Demand for IT staff on the rise

Reports show increase in demand for IT staff as vacancies rise in the Midlands, North East and North West but decline in London

The UK technology sector saw a spike in advertised job roles for the third quarter, with the Midlands, North East and North West leading the way, while vacancies in London declined.

Recruiter Robert Walters' European jobs Index tracker found a national increase of 18% for the third quarter, compared with a 2% rise for the first and second quarters of this year.

Of the vacancies advertised, the Midlands saw a 17% increase, the North East and North West increased its IT advertised positions by 13%, whereas London saw a fall of 8%.

In comparison, the legal sector saw a 4% rise for the quarter, while marketing saw a decline of 6% and sales dipped 6%.

Mathew Bartley, associate director of technology recruitment at Robert Walters, said: “An increase in hiring by SME clients in the regions has boosted vacancy levels, as has the actions of large banking clients in ‘near-sourcing’ technology teams to locations in Midlands, a move that in the past was limited to back office and call centre business units. Retailers have also been relocating technology teams away from London to rein in overhead costs.

“Retailers with a strong high street presence have been recruiting around the country as they embark on click-and-collect and e-commerce projects, many of which were mothballed over the past 12 to 18 months, as companies waited for trading conditions to improve.”

Bartley said hiring for mobile commerce roles has also increased, with companies ranging from SMEs to FTSE 100 organisations looking to bridge their expertise in digital marketing and technology –“A trend we expect to see continuing into 2014.”

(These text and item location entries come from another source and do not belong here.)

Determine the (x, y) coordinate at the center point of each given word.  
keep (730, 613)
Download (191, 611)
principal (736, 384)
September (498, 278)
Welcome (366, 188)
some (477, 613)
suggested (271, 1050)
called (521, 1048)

Demand for IT staff on the rise

A second report found IT and computing staff are in demand. A jobs index report from KPMG and the Recruitment and Employment Confederation (REC) has revealed demand for permanent staff in the sector, posting 66.4 for October, just below September’s 13-year high of 67.1.

The IT and computing category came in third place out of nine in the demand for staff league table. The index for all permanent roles in all job sectors was 63.9.

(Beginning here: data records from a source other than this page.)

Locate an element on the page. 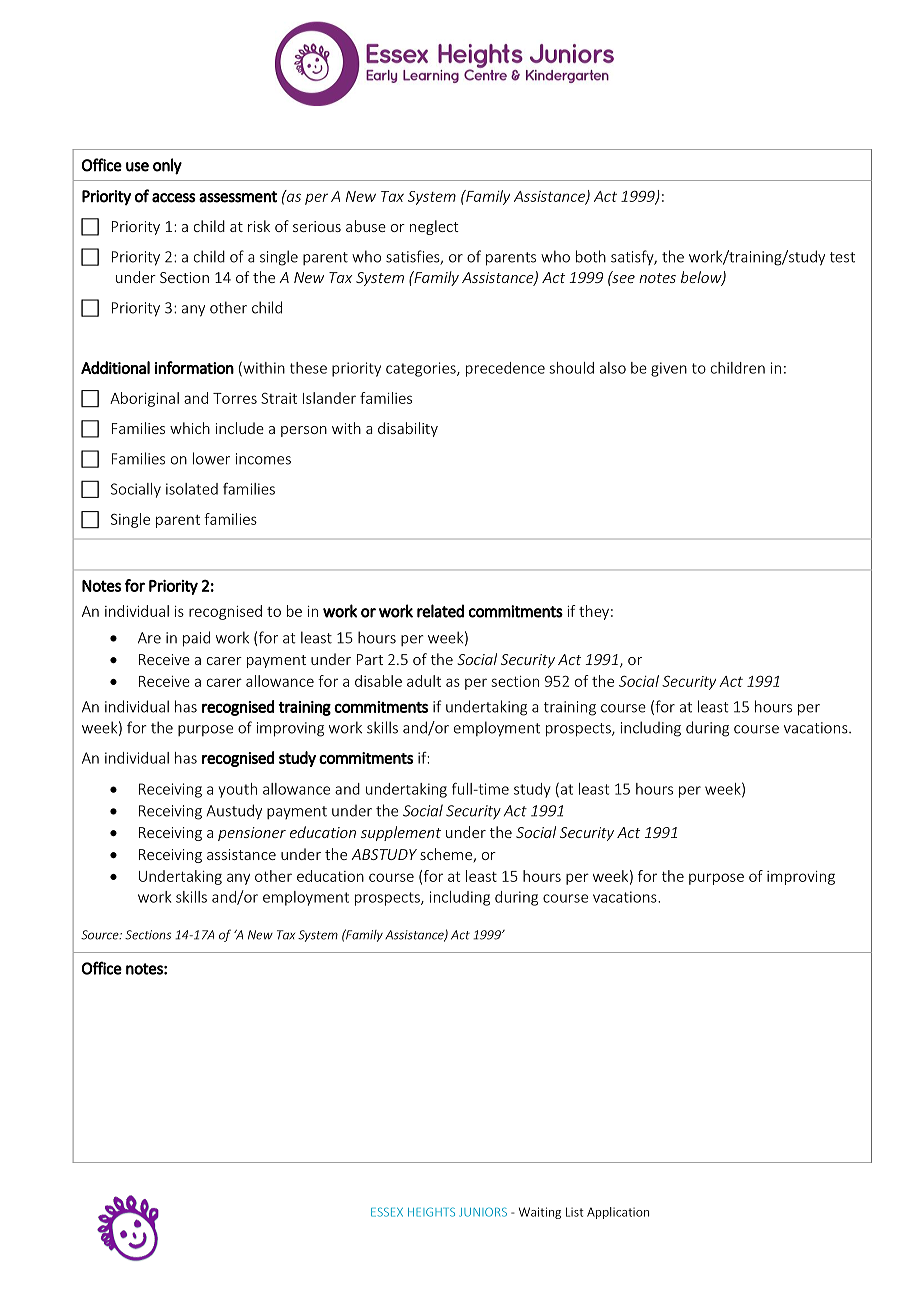  scheme is located at coordinates (446, 854).
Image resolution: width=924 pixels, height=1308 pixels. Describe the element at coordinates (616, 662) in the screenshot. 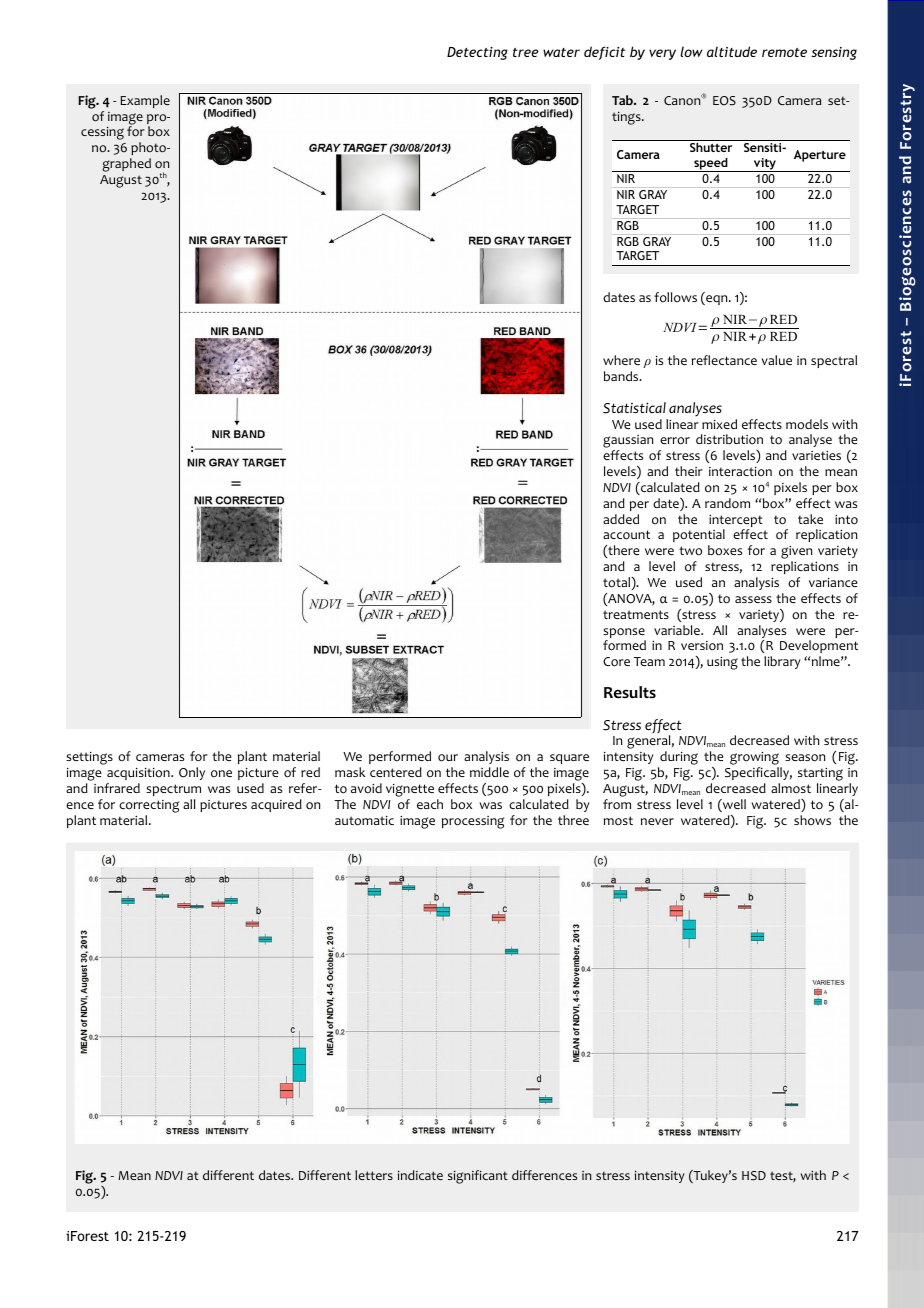

I see `Core` at that location.
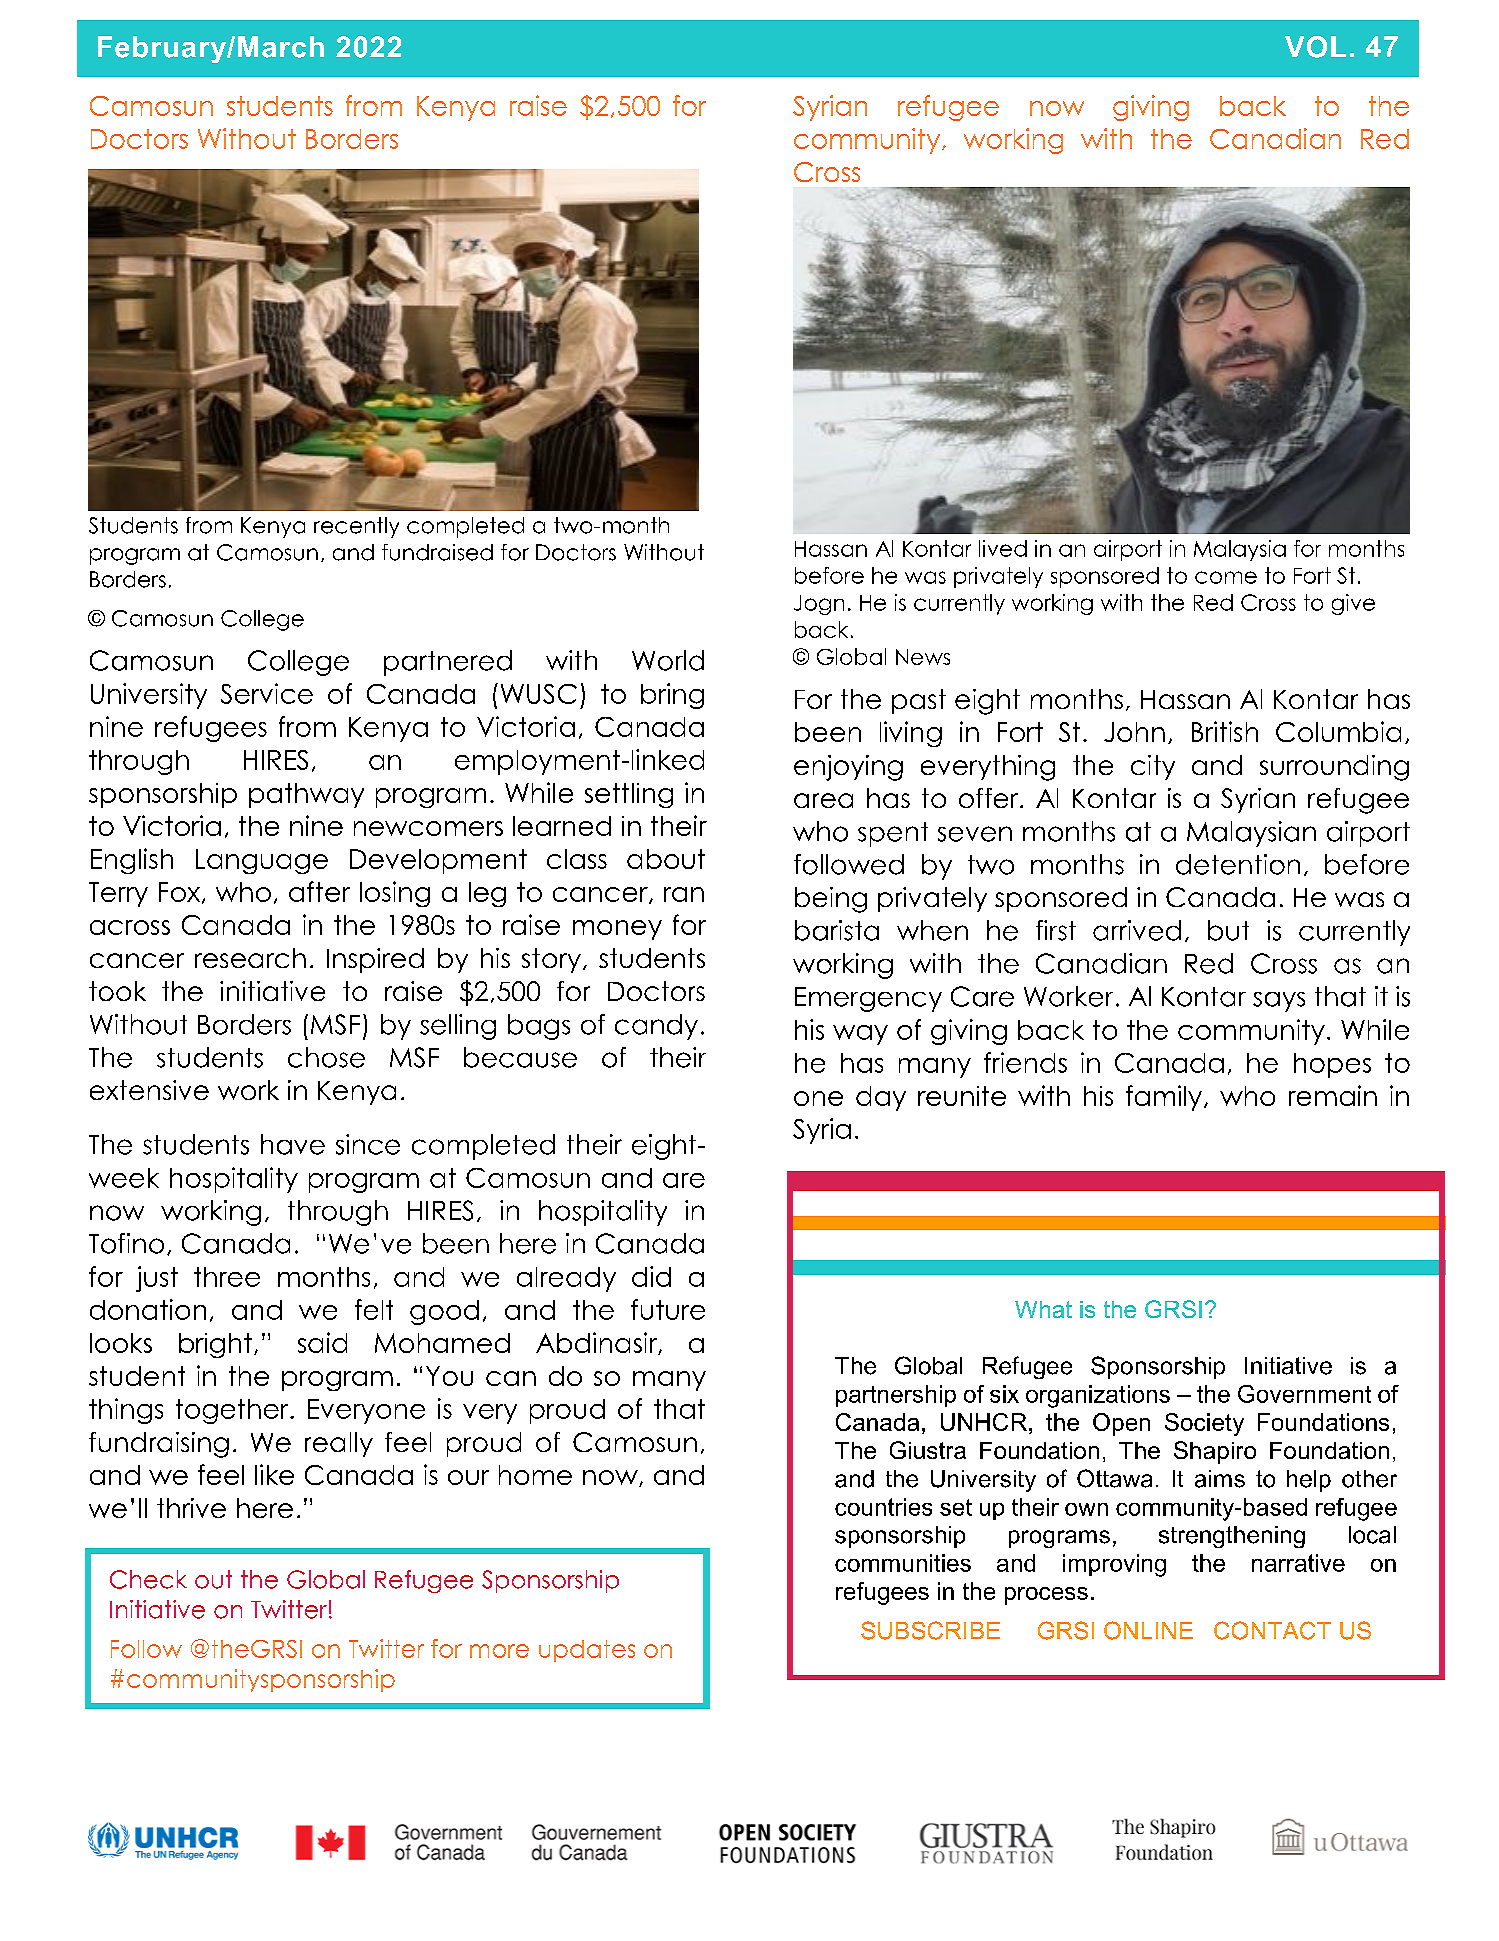  Describe the element at coordinates (148, 1579) in the screenshot. I see `Check` at that location.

“The data suggests that as confidence starts to return to UK businesses, technology is climbing up the board agenda and is fast becoming key priority for many organisations," said Andy Brown, IT advisory lead for KPMG’s management consulting practice.

“After a sustained period of under investment and cost reduction in IT departments and platforms through the downturn, businesses are now looking to invest, and in particular in new staff with different skills that will be required to drive benefit from IT expenditure in future,” he said.

According to Brown, the key to hiring these staff is often more about “sharing a compelling vision” rather than just the salary package.